▶ _PROBLEM TO WORK ON_
Every line of the data below should be printed exactly.

***

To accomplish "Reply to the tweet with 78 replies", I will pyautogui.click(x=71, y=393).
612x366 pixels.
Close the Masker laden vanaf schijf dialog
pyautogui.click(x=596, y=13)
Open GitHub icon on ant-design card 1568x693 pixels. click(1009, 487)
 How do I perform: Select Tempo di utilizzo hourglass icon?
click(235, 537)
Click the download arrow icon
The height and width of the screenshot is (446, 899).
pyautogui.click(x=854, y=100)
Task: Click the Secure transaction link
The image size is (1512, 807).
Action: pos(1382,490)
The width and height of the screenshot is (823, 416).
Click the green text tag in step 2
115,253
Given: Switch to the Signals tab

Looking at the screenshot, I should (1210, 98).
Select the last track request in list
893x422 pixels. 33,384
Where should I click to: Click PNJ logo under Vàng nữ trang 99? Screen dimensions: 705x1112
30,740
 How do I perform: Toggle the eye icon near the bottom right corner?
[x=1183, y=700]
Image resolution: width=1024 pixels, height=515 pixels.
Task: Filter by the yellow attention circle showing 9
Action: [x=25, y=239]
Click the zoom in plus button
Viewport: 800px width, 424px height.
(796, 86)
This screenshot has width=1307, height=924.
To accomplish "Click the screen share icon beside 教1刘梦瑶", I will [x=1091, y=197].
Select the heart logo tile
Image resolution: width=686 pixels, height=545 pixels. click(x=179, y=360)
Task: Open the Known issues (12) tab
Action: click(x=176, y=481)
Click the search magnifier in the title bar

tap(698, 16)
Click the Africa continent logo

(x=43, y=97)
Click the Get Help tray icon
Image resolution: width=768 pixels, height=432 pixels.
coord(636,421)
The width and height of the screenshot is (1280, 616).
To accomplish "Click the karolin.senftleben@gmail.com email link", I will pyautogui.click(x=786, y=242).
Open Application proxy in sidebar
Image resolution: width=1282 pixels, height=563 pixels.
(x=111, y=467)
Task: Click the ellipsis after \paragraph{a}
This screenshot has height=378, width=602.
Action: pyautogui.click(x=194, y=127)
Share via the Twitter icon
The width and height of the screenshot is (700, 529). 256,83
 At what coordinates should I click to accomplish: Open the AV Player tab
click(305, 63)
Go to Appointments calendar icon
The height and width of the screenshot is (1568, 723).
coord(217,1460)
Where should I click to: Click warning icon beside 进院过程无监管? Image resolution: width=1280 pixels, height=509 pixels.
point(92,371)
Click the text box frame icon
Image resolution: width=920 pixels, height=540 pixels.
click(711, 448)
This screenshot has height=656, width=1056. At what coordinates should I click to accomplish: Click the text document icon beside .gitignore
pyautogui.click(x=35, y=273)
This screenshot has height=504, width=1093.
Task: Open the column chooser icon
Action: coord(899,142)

***

▶ _WRITTEN ANSWER_
To accomplish "Reply to the tweet with 78 replies", I will pyautogui.click(x=71, y=393).
612x366 pixels.
Close the Masker laden vanaf schijf dialog
pyautogui.click(x=596, y=13)
Open GitHub icon on ant-design card 1568x693 pixels. click(1009, 487)
 How do I perform: Select Tempo di utilizzo hourglass icon?
click(235, 537)
Click the download arrow icon
The height and width of the screenshot is (446, 899).
pyautogui.click(x=854, y=100)
Task: Click the Secure transaction link
The image size is (1512, 807).
Action: pos(1382,490)
The width and height of the screenshot is (823, 416).
Click the green text tag in step 2
115,253
Given: Switch to the Signals tab

Looking at the screenshot, I should (1210, 98).
Select the last track request in list
893x422 pixels. 33,384
Where should I click to: Click PNJ logo under Vàng nữ trang 99? Screen dimensions: 705x1112
30,740
 How do I perform: Toggle the eye icon near the bottom right corner?
[x=1183, y=700]
Image resolution: width=1024 pixels, height=515 pixels.
Task: Filter by the yellow attention circle showing 9
Action: [x=25, y=239]
Click the zoom in plus button
Viewport: 800px width, 424px height.
(796, 86)
This screenshot has width=1307, height=924.
To accomplish "Click the screen share icon beside 教1刘梦瑶", I will [x=1091, y=197].
Select the heart logo tile
Image resolution: width=686 pixels, height=545 pixels. click(x=179, y=360)
Task: Open the Known issues (12) tab
Action: click(x=176, y=481)
Click the search magnifier in the title bar

tap(698, 16)
Click the Africa continent logo

(x=43, y=97)
Click the Get Help tray icon
Image resolution: width=768 pixels, height=432 pixels.
coord(636,421)
The width and height of the screenshot is (1280, 616).
To accomplish "Click the karolin.senftleben@gmail.com email link", I will pyautogui.click(x=786, y=242).
Open Application proxy in sidebar
Image resolution: width=1282 pixels, height=563 pixels.
(x=111, y=467)
Task: Click the ellipsis after \paragraph{a}
This screenshot has height=378, width=602.
Action: pyautogui.click(x=194, y=127)
Share via the Twitter icon
The width and height of the screenshot is (700, 529). 256,83
 At what coordinates should I click to accomplish: Open the AV Player tab
click(305, 63)
Go to Appointments calendar icon
The height and width of the screenshot is (1568, 723).
coord(217,1460)
Where should I click to: Click warning icon beside 进院过程无监管? Image resolution: width=1280 pixels, height=509 pixels.
point(92,371)
Click the text box frame icon
Image resolution: width=920 pixels, height=540 pixels.
click(711, 448)
This screenshot has height=656, width=1056. At what coordinates should I click to accomplish: Click the text document icon beside .gitignore
pyautogui.click(x=35, y=273)
This screenshot has height=504, width=1093.
Task: Open the column chooser icon
Action: coord(899,142)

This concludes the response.